Esperó a Sergio, quien salió lleno de bolsas de la tienda y con las mejillas
arreboladas por el frío, animó a sus amigos a ir al bar para comer.
—¿Llevas
bastante dinero rubito, o te lo has gastado todo comprando?—le preguntó la
morena mientras los cuatro se sentaban en una mesa.
Los
otros tres le miraron sin entender. ¿Qué quería ahora?
—¿Y
a ti que más te da?—respondió divertido, guiñándole un ojo.
—Lo
digo, porqué eres tú quién me va a pagar el rijsttafel qué tiene tan buena pinta y que su precio
parece prohibitivo.
Ahora,
quién le cucó un ojo provocándolo tras la carta fue la morena.
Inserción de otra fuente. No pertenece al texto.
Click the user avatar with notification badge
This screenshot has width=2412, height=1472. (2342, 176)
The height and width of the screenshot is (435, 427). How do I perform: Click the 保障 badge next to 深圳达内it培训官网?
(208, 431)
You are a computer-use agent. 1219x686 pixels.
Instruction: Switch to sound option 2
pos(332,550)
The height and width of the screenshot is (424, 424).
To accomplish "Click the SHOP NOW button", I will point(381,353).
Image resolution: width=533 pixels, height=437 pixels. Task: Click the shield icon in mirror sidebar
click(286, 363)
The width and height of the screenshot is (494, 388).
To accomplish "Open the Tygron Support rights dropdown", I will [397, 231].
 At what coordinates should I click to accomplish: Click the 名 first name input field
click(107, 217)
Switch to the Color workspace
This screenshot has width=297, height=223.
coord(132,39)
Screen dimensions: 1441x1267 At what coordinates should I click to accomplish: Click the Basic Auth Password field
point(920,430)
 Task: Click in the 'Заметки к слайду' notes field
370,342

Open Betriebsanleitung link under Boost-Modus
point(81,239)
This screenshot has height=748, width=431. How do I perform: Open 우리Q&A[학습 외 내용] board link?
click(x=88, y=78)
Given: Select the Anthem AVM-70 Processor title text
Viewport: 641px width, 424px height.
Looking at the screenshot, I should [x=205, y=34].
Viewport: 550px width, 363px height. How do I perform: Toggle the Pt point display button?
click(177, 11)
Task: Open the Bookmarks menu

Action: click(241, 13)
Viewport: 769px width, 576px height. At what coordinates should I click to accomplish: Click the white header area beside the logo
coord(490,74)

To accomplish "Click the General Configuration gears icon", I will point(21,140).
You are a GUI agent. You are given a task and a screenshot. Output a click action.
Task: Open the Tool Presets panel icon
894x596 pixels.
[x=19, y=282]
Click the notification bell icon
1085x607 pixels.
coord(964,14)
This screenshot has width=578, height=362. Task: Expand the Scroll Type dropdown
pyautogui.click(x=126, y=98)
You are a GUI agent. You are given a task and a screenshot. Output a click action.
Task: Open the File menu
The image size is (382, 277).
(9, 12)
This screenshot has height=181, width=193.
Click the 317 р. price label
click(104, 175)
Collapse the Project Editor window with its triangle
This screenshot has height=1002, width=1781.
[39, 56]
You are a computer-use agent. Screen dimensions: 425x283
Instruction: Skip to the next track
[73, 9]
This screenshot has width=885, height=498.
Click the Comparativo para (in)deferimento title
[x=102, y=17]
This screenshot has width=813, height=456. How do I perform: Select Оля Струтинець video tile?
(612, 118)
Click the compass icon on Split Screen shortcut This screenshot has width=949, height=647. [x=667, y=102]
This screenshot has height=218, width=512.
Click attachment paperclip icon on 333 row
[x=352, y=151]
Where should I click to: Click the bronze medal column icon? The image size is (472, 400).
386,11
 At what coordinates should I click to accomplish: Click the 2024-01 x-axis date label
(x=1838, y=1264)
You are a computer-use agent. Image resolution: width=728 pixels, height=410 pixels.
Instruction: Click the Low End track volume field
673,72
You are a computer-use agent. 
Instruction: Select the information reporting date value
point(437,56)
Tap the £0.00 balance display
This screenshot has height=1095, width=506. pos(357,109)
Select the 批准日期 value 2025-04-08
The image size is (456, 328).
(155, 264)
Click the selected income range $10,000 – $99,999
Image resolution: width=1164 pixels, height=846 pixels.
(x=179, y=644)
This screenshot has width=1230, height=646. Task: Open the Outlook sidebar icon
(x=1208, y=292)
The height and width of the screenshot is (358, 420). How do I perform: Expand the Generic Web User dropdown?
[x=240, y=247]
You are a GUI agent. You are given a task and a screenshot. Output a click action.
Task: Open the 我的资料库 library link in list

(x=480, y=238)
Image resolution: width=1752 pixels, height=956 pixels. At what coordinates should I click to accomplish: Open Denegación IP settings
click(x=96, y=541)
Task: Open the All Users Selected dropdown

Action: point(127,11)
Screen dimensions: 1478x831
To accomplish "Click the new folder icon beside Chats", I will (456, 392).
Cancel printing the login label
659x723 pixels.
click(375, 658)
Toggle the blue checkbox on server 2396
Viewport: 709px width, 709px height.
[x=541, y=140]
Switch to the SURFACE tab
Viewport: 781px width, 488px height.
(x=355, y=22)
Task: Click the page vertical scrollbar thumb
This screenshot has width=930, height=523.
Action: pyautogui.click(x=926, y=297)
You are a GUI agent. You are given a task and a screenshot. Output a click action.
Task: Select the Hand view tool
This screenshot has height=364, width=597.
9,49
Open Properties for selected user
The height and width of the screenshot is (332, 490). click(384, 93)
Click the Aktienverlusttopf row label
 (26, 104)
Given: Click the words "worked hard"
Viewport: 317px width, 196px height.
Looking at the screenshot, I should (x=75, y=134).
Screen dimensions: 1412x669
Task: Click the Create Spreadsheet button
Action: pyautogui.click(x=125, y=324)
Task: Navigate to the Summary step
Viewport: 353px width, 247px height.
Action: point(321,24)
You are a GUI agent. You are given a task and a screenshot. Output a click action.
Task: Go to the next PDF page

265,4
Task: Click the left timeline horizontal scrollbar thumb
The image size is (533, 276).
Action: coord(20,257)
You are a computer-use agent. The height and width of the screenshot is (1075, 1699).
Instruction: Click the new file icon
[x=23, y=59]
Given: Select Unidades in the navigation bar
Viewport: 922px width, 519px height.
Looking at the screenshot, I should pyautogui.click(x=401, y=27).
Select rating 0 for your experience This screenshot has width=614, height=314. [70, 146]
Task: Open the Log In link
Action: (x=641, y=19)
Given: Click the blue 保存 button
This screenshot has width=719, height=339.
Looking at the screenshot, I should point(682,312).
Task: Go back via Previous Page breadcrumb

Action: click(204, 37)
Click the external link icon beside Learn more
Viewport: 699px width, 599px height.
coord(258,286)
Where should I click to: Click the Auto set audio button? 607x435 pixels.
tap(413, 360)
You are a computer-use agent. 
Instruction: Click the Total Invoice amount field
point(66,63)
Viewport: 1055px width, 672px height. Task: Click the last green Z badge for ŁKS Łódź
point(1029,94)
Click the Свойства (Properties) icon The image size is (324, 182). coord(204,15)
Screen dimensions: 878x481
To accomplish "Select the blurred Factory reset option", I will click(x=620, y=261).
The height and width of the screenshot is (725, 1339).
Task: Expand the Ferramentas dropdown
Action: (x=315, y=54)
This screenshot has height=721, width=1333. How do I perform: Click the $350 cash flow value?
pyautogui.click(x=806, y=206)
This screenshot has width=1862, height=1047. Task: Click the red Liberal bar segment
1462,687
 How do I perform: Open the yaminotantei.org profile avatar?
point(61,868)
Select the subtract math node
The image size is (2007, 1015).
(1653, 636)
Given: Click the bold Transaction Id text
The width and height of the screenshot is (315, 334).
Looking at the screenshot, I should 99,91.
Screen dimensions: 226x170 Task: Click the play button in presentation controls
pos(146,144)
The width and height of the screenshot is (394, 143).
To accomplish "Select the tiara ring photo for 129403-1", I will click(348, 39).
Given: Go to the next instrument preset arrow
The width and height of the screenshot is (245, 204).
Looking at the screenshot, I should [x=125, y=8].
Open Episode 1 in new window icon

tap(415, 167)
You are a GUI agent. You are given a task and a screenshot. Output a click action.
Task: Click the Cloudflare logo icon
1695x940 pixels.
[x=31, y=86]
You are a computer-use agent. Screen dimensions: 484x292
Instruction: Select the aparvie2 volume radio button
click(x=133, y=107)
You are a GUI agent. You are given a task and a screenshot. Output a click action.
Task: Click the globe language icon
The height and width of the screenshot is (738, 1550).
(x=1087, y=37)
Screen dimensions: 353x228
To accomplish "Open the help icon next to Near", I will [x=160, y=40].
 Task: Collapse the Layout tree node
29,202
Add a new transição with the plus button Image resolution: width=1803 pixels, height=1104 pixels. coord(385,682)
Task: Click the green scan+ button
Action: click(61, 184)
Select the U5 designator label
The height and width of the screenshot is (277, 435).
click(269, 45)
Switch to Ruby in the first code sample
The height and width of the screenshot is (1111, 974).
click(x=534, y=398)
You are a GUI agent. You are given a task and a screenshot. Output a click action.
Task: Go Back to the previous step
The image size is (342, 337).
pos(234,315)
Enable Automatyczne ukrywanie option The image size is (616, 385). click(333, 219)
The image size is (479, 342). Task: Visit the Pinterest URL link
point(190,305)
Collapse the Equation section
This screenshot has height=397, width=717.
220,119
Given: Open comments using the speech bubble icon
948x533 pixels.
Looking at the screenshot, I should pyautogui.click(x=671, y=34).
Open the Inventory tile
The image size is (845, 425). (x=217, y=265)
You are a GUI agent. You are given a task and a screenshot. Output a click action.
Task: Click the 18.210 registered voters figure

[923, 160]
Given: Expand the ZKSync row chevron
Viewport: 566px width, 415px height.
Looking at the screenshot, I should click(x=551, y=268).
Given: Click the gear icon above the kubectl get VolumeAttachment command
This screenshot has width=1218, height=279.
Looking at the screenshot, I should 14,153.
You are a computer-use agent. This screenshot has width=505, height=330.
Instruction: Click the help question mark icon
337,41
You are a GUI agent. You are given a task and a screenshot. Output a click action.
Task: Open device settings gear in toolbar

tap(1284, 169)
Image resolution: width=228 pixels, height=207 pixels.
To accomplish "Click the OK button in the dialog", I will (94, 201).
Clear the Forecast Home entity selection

Sergio
palideció. No se acordaba de la apuesta de la noche anterior. Paula miró a
Gabriel levantando una ceja y éste se rió por lo bajo, ojeando la incredulidad
de su amigo de siempre.
—Bueno,
pero eso era tontería. Habíamos bebido.
¿No me tomaste en serio, verdad Miriam?—disimuló carraspeando.
—Claro
que lo hice. Y Gabriel también. ¿Verdad?
—Por
supuesto—asintió mirando la carta.
—Venga
ya tío. ¡Apóyame!
—¿Qué?—se
carcajeó Gabriel.
Miriam
sonrió de manera triunfante mientras Paula hacia cuentas del dinero que había
cogido aquella mañana. Ella también tenía que pagarle la comida, y por las
muecas de diversión que hacía el joven, no tenía pinta de pedirse algo barato.